[BEGIN Input]

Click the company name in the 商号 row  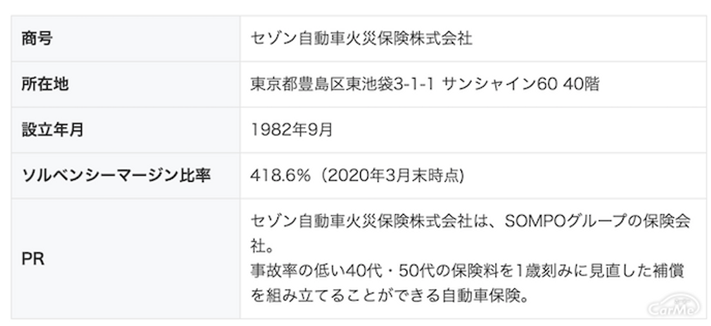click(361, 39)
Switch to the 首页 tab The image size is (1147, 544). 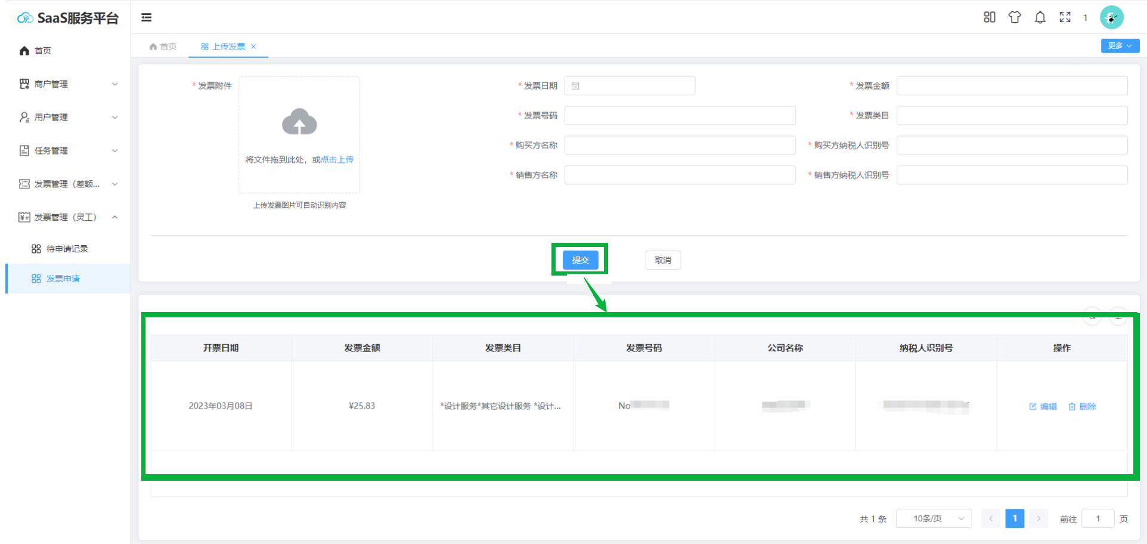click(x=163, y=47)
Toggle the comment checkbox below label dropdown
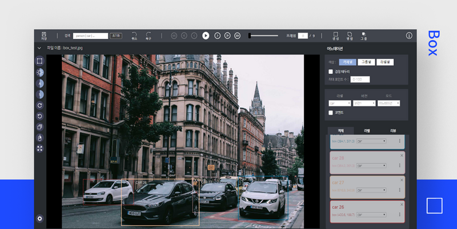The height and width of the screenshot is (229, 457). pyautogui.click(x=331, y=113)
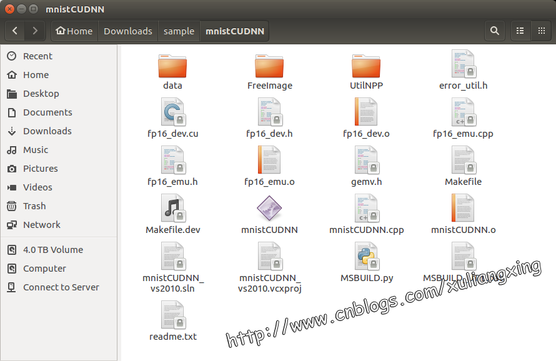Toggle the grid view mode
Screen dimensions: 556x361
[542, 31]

[END Input]
[BEGIN Input]

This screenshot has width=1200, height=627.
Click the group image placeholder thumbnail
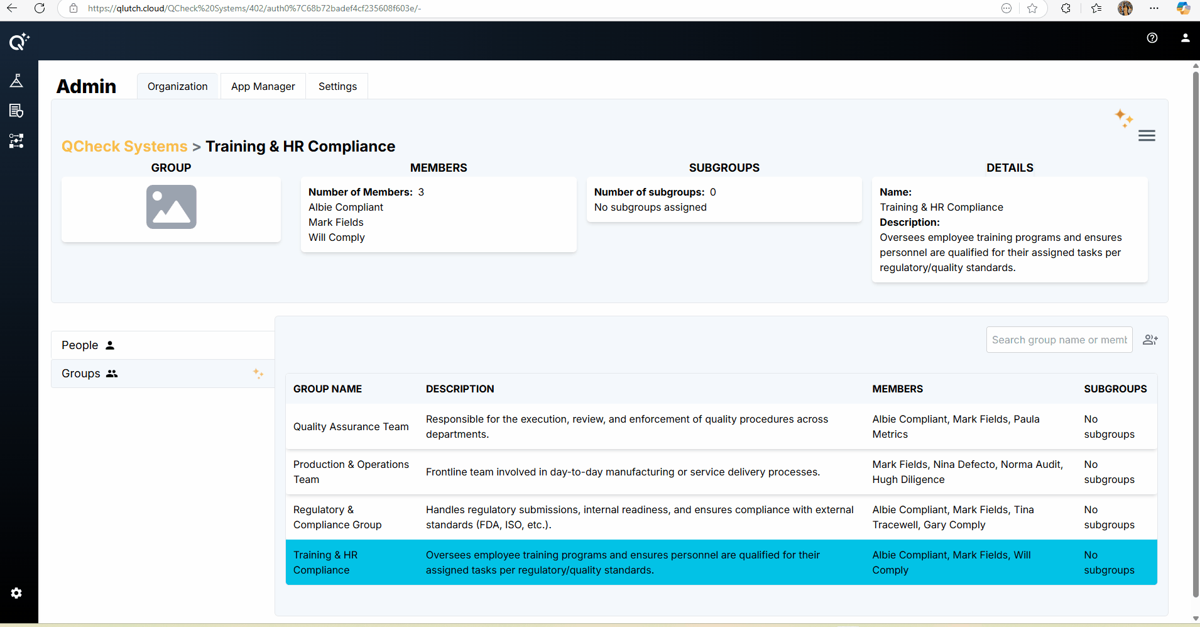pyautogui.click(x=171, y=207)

[END Input]

= Exercise brief =
Copy the listing from the line with "This screenshot has width=1200, height=627." to the line with "pyautogui.click(x=171, y=207)", swapping "thumbnail" for "icon" and changing nothing else. Leave the pictures out.

= Solved problem =
This screenshot has width=1200, height=627.
Click the group image placeholder icon
pyautogui.click(x=171, y=207)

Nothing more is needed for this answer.